> _What you will do_
Give back only the line containing "Instruction: Click into the SKU input field" and every line after it through the end of the data below, transcribed exactly.

Start of Block

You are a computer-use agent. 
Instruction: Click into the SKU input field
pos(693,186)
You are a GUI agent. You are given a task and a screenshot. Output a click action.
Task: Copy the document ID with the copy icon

End of Block

> _Expected answer_
Instruction: Click into the SKU input field
pos(693,186)
You are a GUI agent. You are given a task and a screenshot. Output a click action.
Task: Copy the document ID with the copy icon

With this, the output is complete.